§ What the exercise asks
Every line of the entries below that includes "beside" belongs in the answer, copied as written.

§ Data under study
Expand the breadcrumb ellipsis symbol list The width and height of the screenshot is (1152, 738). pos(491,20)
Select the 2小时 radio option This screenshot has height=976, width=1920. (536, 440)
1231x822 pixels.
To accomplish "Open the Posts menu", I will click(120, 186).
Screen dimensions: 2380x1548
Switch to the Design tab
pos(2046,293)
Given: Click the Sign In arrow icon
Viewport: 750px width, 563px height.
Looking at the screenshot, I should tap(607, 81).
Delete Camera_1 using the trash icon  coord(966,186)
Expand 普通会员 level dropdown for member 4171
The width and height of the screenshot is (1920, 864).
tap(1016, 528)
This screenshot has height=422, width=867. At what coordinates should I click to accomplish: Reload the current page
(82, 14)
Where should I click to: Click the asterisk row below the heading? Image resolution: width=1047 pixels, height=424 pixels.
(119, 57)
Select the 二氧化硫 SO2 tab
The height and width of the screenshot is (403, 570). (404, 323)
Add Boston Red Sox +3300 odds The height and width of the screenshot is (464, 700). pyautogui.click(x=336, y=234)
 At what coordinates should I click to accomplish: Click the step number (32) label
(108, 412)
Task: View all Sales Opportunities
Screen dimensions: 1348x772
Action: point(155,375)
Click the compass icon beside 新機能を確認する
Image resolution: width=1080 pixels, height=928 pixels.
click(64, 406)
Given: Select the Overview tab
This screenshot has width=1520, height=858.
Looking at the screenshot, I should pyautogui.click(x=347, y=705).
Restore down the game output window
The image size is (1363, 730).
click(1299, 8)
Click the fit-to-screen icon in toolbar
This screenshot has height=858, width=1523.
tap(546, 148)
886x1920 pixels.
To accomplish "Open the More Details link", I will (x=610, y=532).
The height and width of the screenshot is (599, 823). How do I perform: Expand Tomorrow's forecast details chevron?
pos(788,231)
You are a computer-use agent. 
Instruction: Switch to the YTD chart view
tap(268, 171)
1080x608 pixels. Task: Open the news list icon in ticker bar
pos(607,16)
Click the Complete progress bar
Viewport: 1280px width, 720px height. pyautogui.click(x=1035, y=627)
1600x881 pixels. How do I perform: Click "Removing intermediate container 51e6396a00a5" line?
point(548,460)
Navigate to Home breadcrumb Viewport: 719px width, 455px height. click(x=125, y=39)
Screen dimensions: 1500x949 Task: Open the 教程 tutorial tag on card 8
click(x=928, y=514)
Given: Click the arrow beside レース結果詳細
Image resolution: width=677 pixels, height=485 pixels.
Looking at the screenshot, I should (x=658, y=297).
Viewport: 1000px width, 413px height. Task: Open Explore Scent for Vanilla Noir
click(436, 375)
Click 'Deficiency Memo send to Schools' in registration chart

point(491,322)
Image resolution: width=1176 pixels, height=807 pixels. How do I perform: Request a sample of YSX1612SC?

§ Finished task
Click the compass icon beside 新機能を確認する
Given: Click the arrow beside レース結果詳細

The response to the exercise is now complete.